Sam is so important.

He buries his head in his hands and weighs the consequences of taking Sam back to the hospital against the torture of letting him fight for breath, and waits for anyone at all to tell him what to do.

***

I cried for days.

I couldn’t breathe.

You want to know when you died, Sammy?

We hunted together for twenty goddamn years and I never believed anything could happen to you. Not really.

And then that boy, that boy I killed, put a knife in your back and twisted.

You rose up in the air a little, your mouth open like you were reaching for air, and I swear for the first tenth of a second I thought that’s what it was. Just a deep breath. Just your bullshit lungs.

But he drew his hand back and I saw the knife, and you hovered for a moment and started to fall, and my own lungs were out of control, I screamed so hard it fucking hurt. I watched you fall and knew it could never hurt enough.

I didn’t save you.

I ran to you and held you and you died in my arms.

My arms were supposed to keep you safe.

How can you ask me if I cried?

***

The nurse calls with a note of guilt in her voice and tells Dean his brother is allergic to beech trees.

Whatever.

Dean washes Sam’s back with hypoallergenic soap and rests his palm briefly over the thick, ugly scar where his skin knitted itself back together.

Sam smiles in his sleep.

***

***

Sam wakes up to a steady, familiar rhythm all around him, like a heartbeat, like a pulse, like a Mark IV engine that sang him to sleep as a child. Dean’s got one eye on the road and one hand on his chest, and he’s breathing.

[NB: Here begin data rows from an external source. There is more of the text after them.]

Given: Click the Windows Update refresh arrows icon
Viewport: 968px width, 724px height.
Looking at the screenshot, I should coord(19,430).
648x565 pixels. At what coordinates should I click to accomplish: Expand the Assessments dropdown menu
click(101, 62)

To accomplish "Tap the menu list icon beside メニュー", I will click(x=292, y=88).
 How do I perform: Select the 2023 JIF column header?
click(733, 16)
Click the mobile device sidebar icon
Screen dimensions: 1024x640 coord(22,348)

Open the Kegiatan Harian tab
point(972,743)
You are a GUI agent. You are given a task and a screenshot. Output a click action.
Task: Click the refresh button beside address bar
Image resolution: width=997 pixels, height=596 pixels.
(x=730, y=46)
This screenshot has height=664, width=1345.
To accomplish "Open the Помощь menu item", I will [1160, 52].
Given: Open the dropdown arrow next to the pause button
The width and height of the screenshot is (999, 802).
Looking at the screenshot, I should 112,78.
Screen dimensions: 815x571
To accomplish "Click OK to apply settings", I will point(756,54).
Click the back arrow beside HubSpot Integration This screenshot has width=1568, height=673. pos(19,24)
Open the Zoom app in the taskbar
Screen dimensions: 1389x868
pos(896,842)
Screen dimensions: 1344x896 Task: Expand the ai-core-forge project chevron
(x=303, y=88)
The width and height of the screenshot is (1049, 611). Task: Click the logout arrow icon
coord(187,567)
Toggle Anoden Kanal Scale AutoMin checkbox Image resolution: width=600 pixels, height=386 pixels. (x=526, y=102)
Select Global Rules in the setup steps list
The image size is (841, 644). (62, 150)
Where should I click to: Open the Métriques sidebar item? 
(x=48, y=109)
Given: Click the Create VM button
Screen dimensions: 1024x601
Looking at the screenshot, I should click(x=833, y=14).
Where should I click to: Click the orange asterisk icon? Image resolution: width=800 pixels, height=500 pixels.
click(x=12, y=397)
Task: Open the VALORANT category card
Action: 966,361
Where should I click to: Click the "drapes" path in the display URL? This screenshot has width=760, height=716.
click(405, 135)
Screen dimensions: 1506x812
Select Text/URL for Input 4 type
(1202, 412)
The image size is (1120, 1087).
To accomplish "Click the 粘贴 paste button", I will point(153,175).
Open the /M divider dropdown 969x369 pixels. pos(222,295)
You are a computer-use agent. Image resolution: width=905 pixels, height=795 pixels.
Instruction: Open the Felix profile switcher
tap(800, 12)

“How’d you get me in the car?”

Dean smirks. “I’m strong.”

“Where are we going?”

“Away from these fucking trees that are killing you.”

“I’m not dead.” He struggles and sits up a little. His back feels okay.

“Yeah,” Dean says quietly. “I know you’re not.”

Dean lets Sam’s lungs upset him so much.

It kind of makes Sam feel guilty sometimes.

Sometimes, fuck, sometimes he kind of likes it.